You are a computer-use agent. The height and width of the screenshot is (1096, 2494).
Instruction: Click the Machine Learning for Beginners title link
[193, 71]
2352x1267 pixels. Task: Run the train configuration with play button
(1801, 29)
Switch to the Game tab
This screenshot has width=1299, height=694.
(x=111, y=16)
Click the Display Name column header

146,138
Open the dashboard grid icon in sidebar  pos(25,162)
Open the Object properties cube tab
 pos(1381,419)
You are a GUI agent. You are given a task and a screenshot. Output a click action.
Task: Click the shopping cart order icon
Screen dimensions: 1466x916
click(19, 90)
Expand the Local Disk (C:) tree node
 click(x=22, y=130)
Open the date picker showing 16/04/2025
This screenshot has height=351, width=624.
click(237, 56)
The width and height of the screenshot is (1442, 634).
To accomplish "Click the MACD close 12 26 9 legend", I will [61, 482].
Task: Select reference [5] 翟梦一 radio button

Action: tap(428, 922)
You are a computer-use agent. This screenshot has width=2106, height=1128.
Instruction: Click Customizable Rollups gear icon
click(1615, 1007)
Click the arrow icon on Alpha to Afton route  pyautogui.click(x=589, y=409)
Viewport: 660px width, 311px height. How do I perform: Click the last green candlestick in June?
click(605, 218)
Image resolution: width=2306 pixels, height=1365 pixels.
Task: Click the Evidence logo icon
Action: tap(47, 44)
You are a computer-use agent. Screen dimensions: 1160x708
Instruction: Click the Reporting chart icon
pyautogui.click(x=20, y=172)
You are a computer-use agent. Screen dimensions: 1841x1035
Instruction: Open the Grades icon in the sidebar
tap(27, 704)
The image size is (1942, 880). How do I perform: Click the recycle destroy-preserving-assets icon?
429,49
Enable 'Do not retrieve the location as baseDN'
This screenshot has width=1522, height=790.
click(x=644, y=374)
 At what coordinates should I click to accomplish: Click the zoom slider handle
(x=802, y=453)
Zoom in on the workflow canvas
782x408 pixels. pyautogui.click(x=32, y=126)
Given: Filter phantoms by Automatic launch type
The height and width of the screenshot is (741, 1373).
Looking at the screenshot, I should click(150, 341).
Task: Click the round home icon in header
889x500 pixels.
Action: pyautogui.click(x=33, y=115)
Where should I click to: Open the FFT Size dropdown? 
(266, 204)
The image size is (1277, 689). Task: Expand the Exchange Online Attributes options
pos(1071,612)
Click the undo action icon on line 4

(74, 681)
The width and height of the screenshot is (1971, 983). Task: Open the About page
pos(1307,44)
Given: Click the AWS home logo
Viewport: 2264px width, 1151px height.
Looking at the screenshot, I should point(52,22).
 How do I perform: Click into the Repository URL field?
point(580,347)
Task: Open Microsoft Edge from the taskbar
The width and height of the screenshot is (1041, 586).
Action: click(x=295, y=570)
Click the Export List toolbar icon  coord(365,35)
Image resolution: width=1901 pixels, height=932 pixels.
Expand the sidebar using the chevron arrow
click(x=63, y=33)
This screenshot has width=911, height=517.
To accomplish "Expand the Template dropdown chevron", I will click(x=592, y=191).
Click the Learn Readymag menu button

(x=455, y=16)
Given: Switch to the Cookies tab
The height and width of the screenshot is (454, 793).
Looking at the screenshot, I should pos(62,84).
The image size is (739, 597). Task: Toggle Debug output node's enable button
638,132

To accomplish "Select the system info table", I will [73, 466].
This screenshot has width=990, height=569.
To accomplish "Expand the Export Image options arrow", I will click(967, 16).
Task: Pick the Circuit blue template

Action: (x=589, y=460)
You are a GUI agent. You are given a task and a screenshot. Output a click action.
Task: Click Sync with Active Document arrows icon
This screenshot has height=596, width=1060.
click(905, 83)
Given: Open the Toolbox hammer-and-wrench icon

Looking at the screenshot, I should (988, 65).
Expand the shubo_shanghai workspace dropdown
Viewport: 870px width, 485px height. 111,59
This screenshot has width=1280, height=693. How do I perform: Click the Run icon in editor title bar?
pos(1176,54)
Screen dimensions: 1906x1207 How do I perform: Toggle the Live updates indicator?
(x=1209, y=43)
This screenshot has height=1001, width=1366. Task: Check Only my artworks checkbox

**ABOUT THIS TASK**
The response should be an exact copy of every line above.

**REPLY TO THE TASK**
You are a computer-use agent. The height and width of the screenshot is (1096, 2494).
Instruction: Click the Machine Learning for Beginners title link
[193, 71]
2352x1267 pixels. Task: Run the train configuration with play button
(1801, 29)
Switch to the Game tab
This screenshot has width=1299, height=694.
(x=111, y=16)
Click the Display Name column header

146,138
Open the dashboard grid icon in sidebar  pos(25,162)
Open the Object properties cube tab
 pos(1381,419)
You are a GUI agent. You are given a task and a screenshot. Output a click action.
Task: Click the shopping cart order icon
Screen dimensions: 1466x916
click(19, 90)
Expand the Local Disk (C:) tree node
 click(x=22, y=130)
Open the date picker showing 16/04/2025
This screenshot has height=351, width=624.
click(237, 56)
The width and height of the screenshot is (1442, 634).
To accomplish "Click the MACD close 12 26 9 legend", I will [61, 482].
Task: Select reference [5] 翟梦一 radio button

Action: tap(428, 922)
You are a computer-use agent. This screenshot has width=2106, height=1128.
Instruction: Click Customizable Rollups gear icon
click(1615, 1007)
Click the arrow icon on Alpha to Afton route  pyautogui.click(x=589, y=409)
Viewport: 660px width, 311px height. How do I perform: Click the last green candlestick in June?
click(605, 218)
Image resolution: width=2306 pixels, height=1365 pixels.
Task: Click the Evidence logo icon
Action: tap(47, 44)
You are a computer-use agent. Screen dimensions: 1160x708
Instruction: Click the Reporting chart icon
pyautogui.click(x=20, y=172)
You are a computer-use agent. Screen dimensions: 1841x1035
Instruction: Open the Grades icon in the sidebar
tap(27, 704)
The image size is (1942, 880). How do I perform: Click the recycle destroy-preserving-assets icon?
429,49
Enable 'Do not retrieve the location as baseDN'
This screenshot has width=1522, height=790.
click(x=644, y=374)
 At what coordinates should I click to accomplish: Click the zoom slider handle
(x=802, y=453)
Zoom in on the workflow canvas
782x408 pixels. pyautogui.click(x=32, y=126)
Given: Filter phantoms by Automatic launch type
The height and width of the screenshot is (741, 1373).
Looking at the screenshot, I should click(150, 341).
Task: Click the round home icon in header
889x500 pixels.
Action: pyautogui.click(x=33, y=115)
Where should I click to: Open the FFT Size dropdown? 
(266, 204)
The image size is (1277, 689). Task: Expand the Exchange Online Attributes options
pos(1071,612)
Click the undo action icon on line 4

(74, 681)
The width and height of the screenshot is (1971, 983). Task: Open the About page
pos(1307,44)
Given: Click the AWS home logo
Viewport: 2264px width, 1151px height.
Looking at the screenshot, I should point(52,22).
 How do I perform: Click into the Repository URL field?
point(580,347)
Task: Open Microsoft Edge from the taskbar
The width and height of the screenshot is (1041, 586).
Action: click(x=295, y=570)
Click the Export List toolbar icon  coord(365,35)
Image resolution: width=1901 pixels, height=932 pixels.
Expand the sidebar using the chevron arrow
click(x=63, y=33)
This screenshot has width=911, height=517.
To accomplish "Expand the Template dropdown chevron", I will click(x=592, y=191).
Click the Learn Readymag menu button

(x=455, y=16)
Given: Switch to the Cookies tab
The height and width of the screenshot is (454, 793).
Looking at the screenshot, I should pos(62,84).
The image size is (739, 597). Task: Toggle Debug output node's enable button
638,132

To accomplish "Select the system info table", I will [73, 466].
This screenshot has width=990, height=569.
To accomplish "Expand the Export Image options arrow", I will click(967, 16).
Task: Pick the Circuit blue template

Action: (x=589, y=460)
You are a GUI agent. You are given a task and a screenshot. Output a click action.
Task: Click Sync with Active Document arrows icon
This screenshot has height=596, width=1060.
click(905, 83)
Given: Open the Toolbox hammer-and-wrench icon

Looking at the screenshot, I should (988, 65).
Expand the shubo_shanghai workspace dropdown
Viewport: 870px width, 485px height. 111,59
This screenshot has width=1280, height=693. How do I perform: Click the Run icon in editor title bar?
pos(1176,54)
Screen dimensions: 1906x1207 How do I perform: Toggle the Live updates indicator?
(x=1209, y=43)
This screenshot has height=1001, width=1366. Task: Check Only my artworks checkbox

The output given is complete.